What are the complications of surgery for inguinal hernia?

Surgery to repair an inguinal hernia is quite safe and complications are uncommon. Knowing possible risks allows patients to report postoperative symptoms to their doctor as soon as they occur.

  • Risk of general anesthesia. Before surgery, the anesthesiologist—a doctor who administers anesthesia—reviews the risks of anesthesia with the patient and asks about medical history and allergies to medications. Complications most likely occur in older people and those with other medical conditions. Common complications include nausea, vomiting, urinary retention, sore throat, and headache. More serious problems include heart attack, stroke, pneumonia, and blood clots in the legs.

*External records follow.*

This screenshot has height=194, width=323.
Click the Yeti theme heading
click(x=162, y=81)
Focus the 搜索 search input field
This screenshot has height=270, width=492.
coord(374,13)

    Getting out of bed after surgery and moving as soon as the doctor allows will help reduce the risk of complications such as pneumonia and blood clots.
  • Hernia recurrence. A hernia can recur up to several years after repair. Recurrence is the most common complication of inguinal hernia repair, causing patients to undergo a second operation. Hernia recurrence occurs less often when mesh is utilized.
  • Bleeding. Bleeding inside the incision is another complication of inguinal hernia repair. The most typical finding is some bruising around the pubic bone, scrotum and penis that shows up two or three days after the operation.  In rare cases severe swelling and bluish discoloration of the skin around the incision.   This is more typically associated with open or non-laparosocpic repairs. Surgery may be necessary to open the incision and stop the bleeding. Bleeding is unusual and occurs in less than 2 percent of patients.1
  • Wound infection. The risk of wound infection is small—less than 2 percent—and is more likely to occur in older adults and people who undergo more complex hernia repair.2 The person may experience a fever, discharge from the incision, and redness, swelling, or tenderness around the incision. Postoperative infection requires antibiotics and, occasionally, another procedure requiring local anesthesia to make a small opening in the incision and drain the infection.
  • Painful scar. Sometimes people experience sharp, tingling pain in a specific area near the incision after it has healed. The pain usually resolves with time. Medicine may be injected in the area if the pain continues. This is more associated with the “open” type repairs.
  • Injury to internal organs. Although extremely rare, injury to the intestine, bladder, kidneys, nerves and blood vessels leading to the legs, internal female organs, and vas deferens—the tube that carries sperm—can occur during hernia surgery and may lead to more operations.